## [Directions for this task]
From the first line to the last, reproduce the records below exactly, omitting any picture.

▶

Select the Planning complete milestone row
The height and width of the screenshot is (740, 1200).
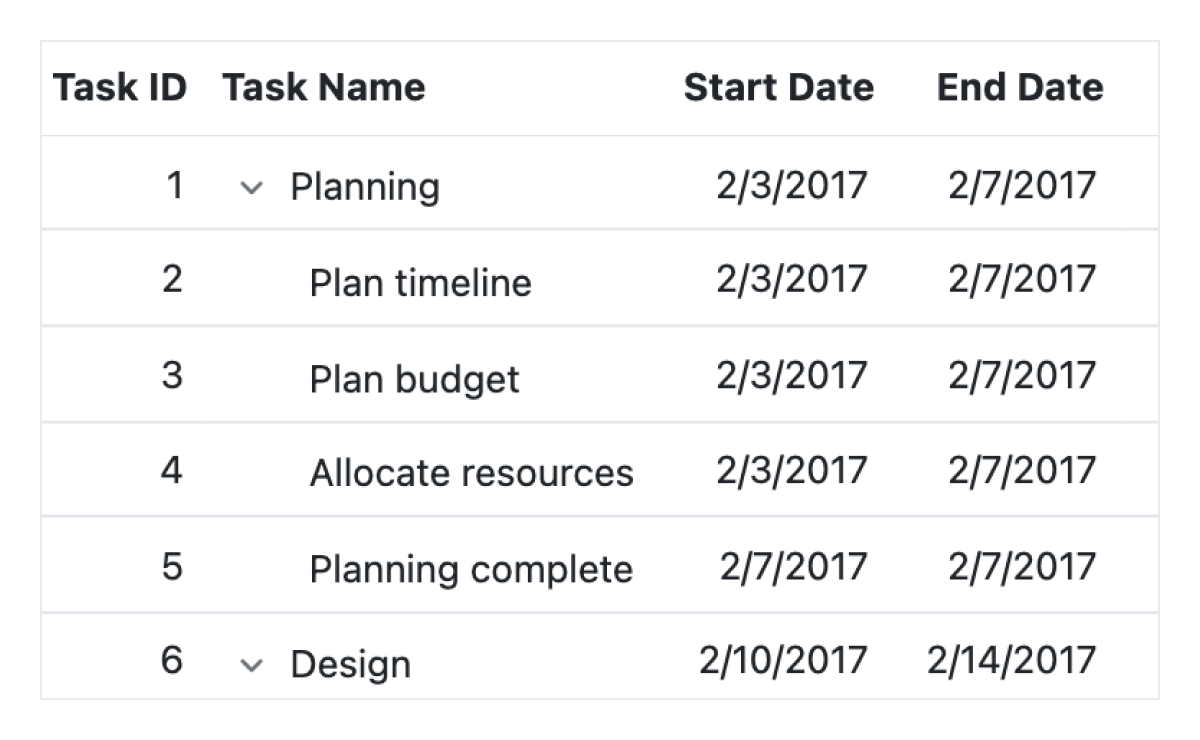point(470,568)
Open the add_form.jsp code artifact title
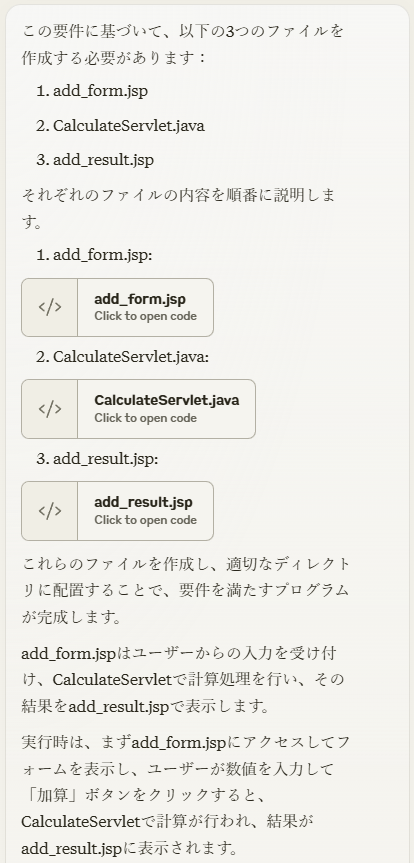Viewport: 414px width, 863px height. click(x=140, y=299)
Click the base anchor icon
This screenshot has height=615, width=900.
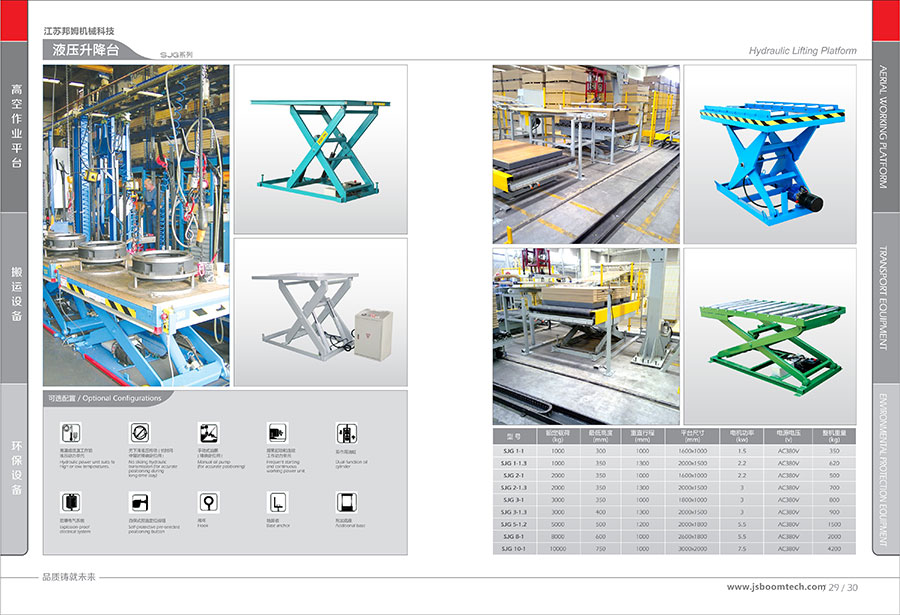(x=277, y=501)
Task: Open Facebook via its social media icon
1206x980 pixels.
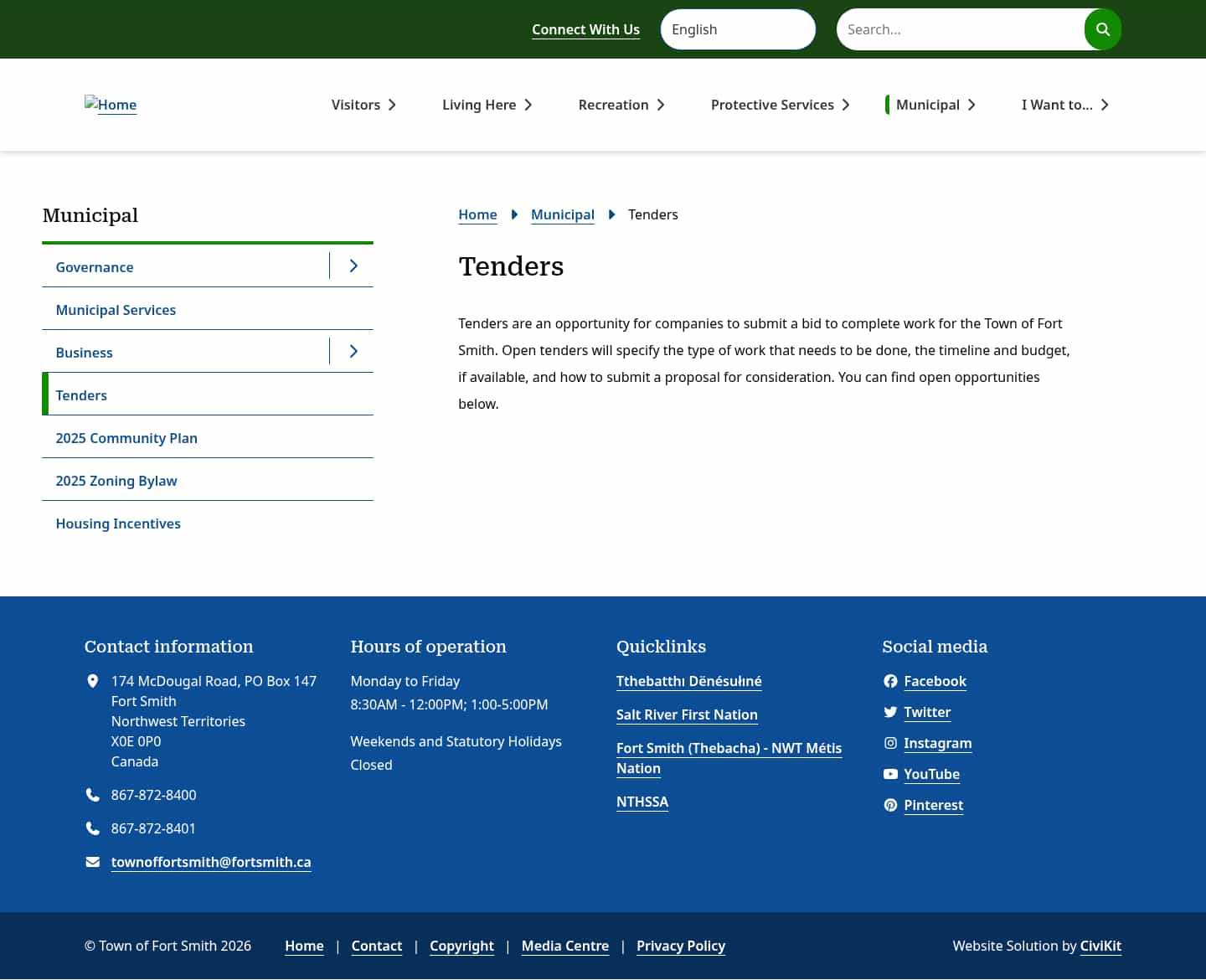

◀

## [Answer section]
Select the Planning complete milestone row
The height and width of the screenshot is (740, 1200).
point(470,568)
Open the add_form.jsp code artifact title
Viewport: 414px width, 863px height. click(x=140, y=299)
Click the base anchor icon
This screenshot has height=615, width=900.
(x=277, y=501)
Task: Open Facebook via its social media icon
1206x980 pixels.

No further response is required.